[Start of section]

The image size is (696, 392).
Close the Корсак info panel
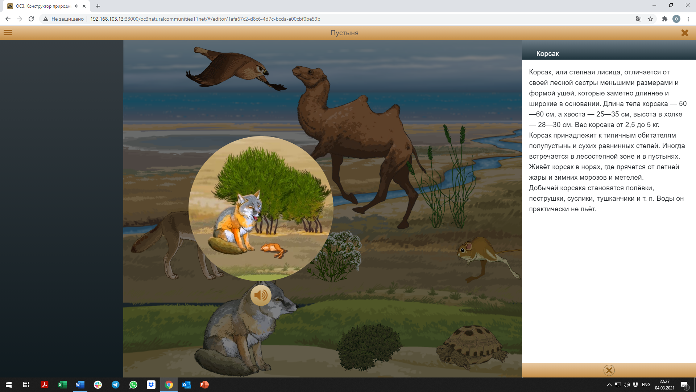tap(609, 370)
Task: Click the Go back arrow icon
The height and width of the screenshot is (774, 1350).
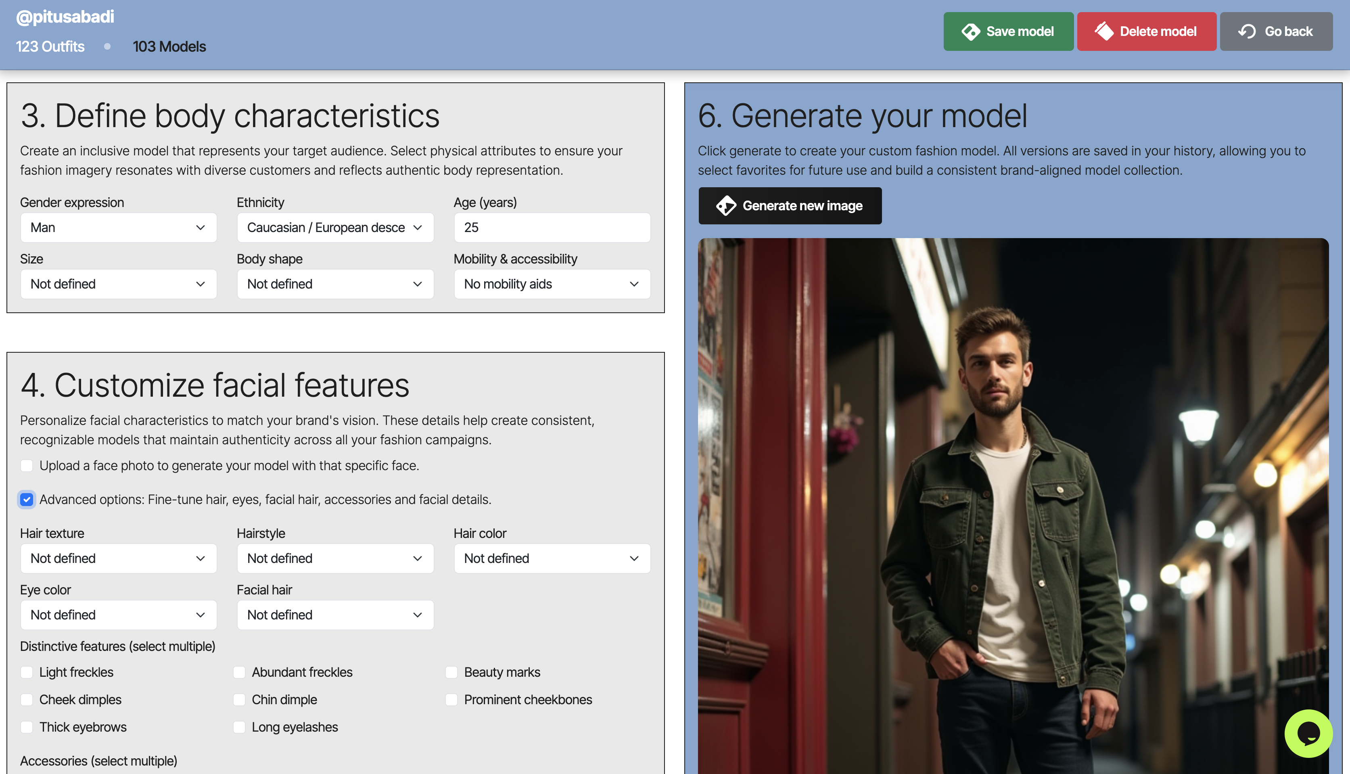Action: (x=1247, y=31)
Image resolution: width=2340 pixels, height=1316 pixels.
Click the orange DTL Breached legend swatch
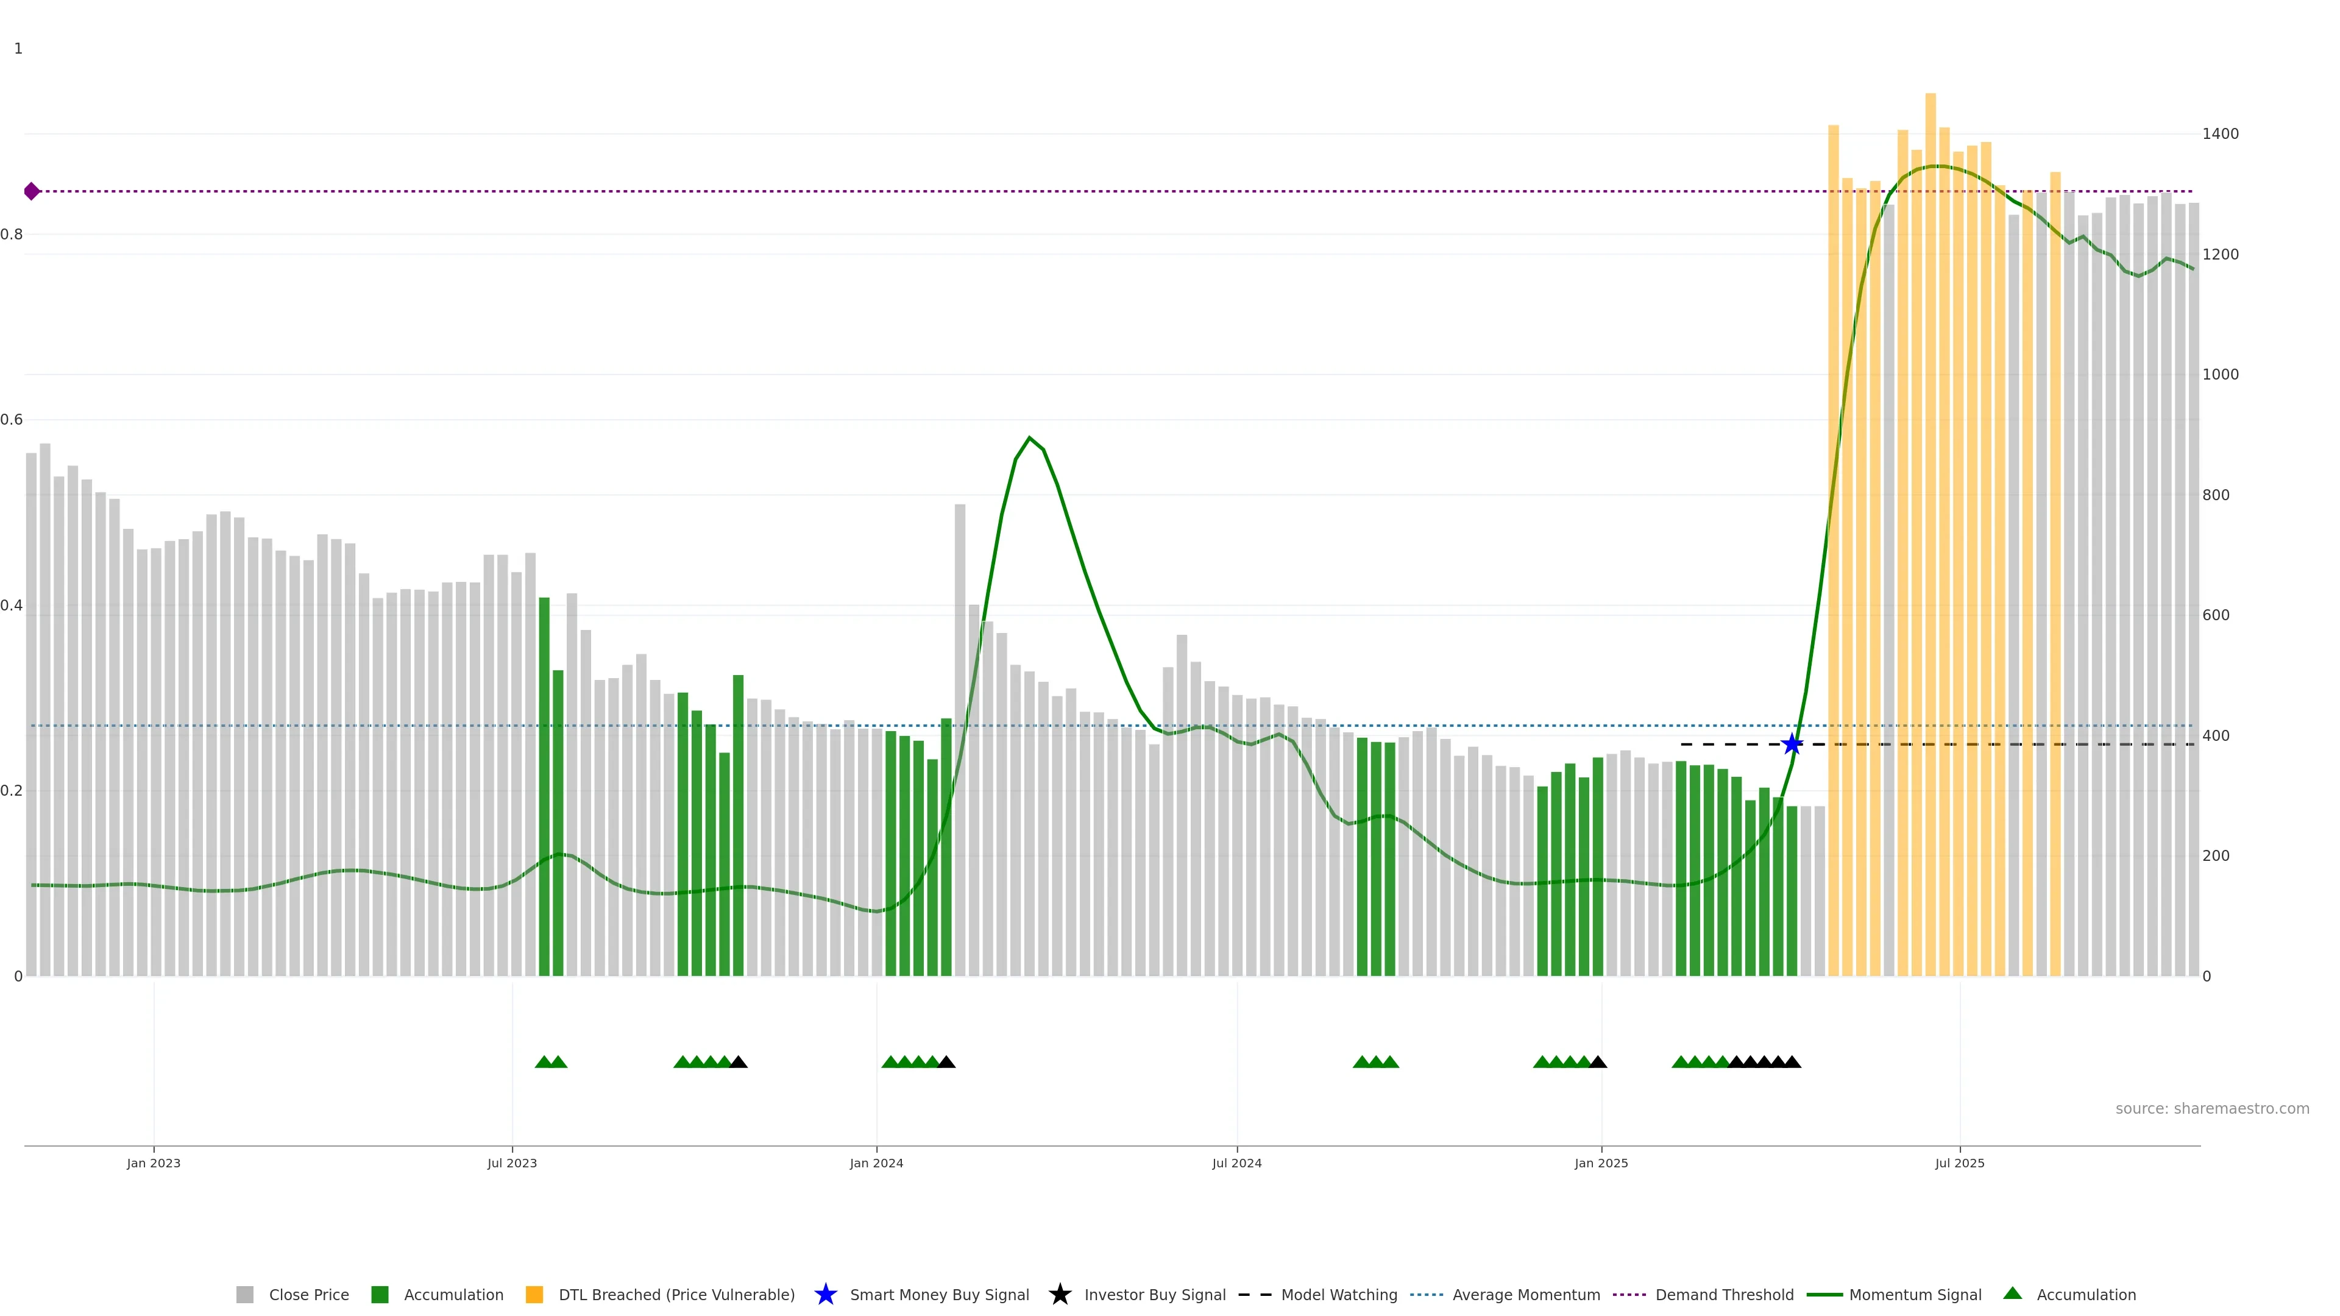pyautogui.click(x=534, y=1294)

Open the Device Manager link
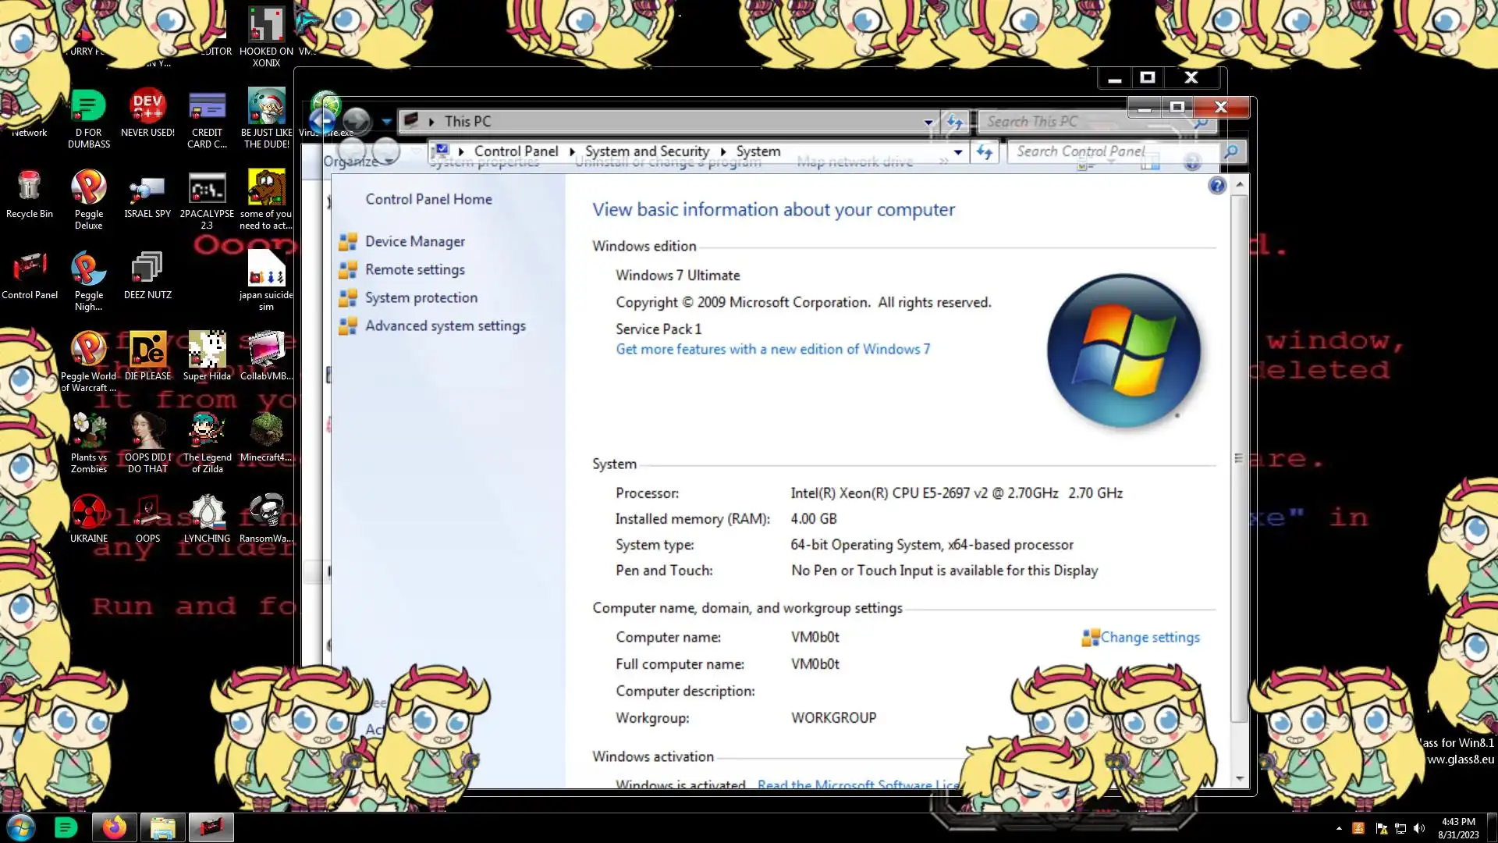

[End of section]

(TASK PROMPT) Exact copies of all the entries are needed; output them without the pictures.

(RESPONSE TO THE EXERCISE)
The image size is (696, 392).
Close the Корсак info panel
tap(609, 370)
Task: Click the Go back arrow icon
The height and width of the screenshot is (774, 1350).
Action: (x=1247, y=31)
Image resolution: width=2340 pixels, height=1316 pixels.
Click the orange DTL Breached legend swatch
pyautogui.click(x=534, y=1294)

Open the Device Manager link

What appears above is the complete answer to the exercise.